Arsenal F.C.
- Chairman: Denis Hill-Wood
- Manager: Terry Neill
- First Division: 5th
- FA Cup: Third Round
- League Cup: Fourth Round
- UEFA Cup: Second Round
- Top goalscorer: League: Alan Sunderland (11) All: Alan Sunderland (12)
| Home colours | Away colours |
- ← 1980–811982–83 →

= 1981–82 Arsenal F.C. season =

English football club season

The 1981–82 season was Arsenal Football Club's 56th consecutive season in the top flight of English football. The club ended their campaign fifth in the Football League First Division. After losing Liam Brady in 1980, Arsenal lost Frank Stapleton, Arsenal's 1980-81 top scorer, to Manchester United. Pat Rice also departed Arsenal for Watford and David O'Leary assumed the captaincy.

[Exercise requirements]
a: Condense the paragraph in the text on Arsenal's 1981–82 season that begins "The 1981–82 season was" into a short bulleted list that keeps its main facts.
b: Return word for word the part of the records that runs from their first line through the line containing "Toggle the search", with both ends included.
The records that come next are unrelated to the text on Arsenal's 1981–82 season.

[Records to use]

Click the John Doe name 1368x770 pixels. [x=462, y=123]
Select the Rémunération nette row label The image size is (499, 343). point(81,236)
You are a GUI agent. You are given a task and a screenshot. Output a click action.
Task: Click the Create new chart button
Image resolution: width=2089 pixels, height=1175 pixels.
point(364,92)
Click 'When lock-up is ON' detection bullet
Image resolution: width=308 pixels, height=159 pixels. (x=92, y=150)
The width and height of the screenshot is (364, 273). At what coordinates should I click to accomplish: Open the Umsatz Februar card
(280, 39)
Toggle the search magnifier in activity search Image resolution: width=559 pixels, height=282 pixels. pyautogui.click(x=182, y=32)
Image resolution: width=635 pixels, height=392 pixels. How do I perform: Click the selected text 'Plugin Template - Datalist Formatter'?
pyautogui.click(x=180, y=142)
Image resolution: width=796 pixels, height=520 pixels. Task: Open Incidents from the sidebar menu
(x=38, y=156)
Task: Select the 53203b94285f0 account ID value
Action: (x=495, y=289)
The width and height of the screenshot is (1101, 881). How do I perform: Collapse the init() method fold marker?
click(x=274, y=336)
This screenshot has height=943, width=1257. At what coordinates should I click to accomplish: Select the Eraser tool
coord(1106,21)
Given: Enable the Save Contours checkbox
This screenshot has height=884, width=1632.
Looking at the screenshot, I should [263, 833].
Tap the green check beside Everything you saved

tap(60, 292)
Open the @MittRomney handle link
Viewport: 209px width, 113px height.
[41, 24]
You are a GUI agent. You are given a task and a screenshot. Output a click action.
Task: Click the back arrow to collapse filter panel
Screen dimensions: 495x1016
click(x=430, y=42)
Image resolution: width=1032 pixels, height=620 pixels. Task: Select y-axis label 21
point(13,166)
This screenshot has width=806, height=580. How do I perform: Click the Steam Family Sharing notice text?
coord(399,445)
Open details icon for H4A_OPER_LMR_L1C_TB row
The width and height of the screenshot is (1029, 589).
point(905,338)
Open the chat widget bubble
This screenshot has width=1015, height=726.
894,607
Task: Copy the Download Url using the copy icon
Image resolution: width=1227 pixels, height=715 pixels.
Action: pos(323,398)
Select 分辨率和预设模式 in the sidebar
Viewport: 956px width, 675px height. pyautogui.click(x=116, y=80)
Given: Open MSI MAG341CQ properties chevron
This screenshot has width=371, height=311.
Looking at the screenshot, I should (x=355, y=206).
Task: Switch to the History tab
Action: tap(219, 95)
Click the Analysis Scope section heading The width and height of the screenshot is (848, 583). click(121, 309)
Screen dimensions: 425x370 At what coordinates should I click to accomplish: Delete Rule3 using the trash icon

[Worked answers]
a:
- 1981–82 was Arsenal's 56th consecutive season in English football's top flight.
- Arsenal finished fifth in the Football League First Division.
- Having lost Liam Brady in 1980, the club lost Frank Stapleton, its 1980–81 top scorer, to Manchester United.
- Pat Rice left for Watford.
- David O'Leary became captain.

b:
Click the John Doe name 1368x770 pixels. [x=462, y=123]
Select the Rémunération nette row label The image size is (499, 343). point(81,236)
You are a GUI agent. You are given a task and a screenshot. Output a click action.
Task: Click the Create new chart button
Image resolution: width=2089 pixels, height=1175 pixels.
point(364,92)
Click 'When lock-up is ON' detection bullet
Image resolution: width=308 pixels, height=159 pixels. (x=92, y=150)
The width and height of the screenshot is (364, 273). At what coordinates should I click to accomplish: Open the Umsatz Februar card
(280, 39)
Toggle the search magnifier in activity search Image resolution: width=559 pixels, height=282 pixels. pyautogui.click(x=182, y=32)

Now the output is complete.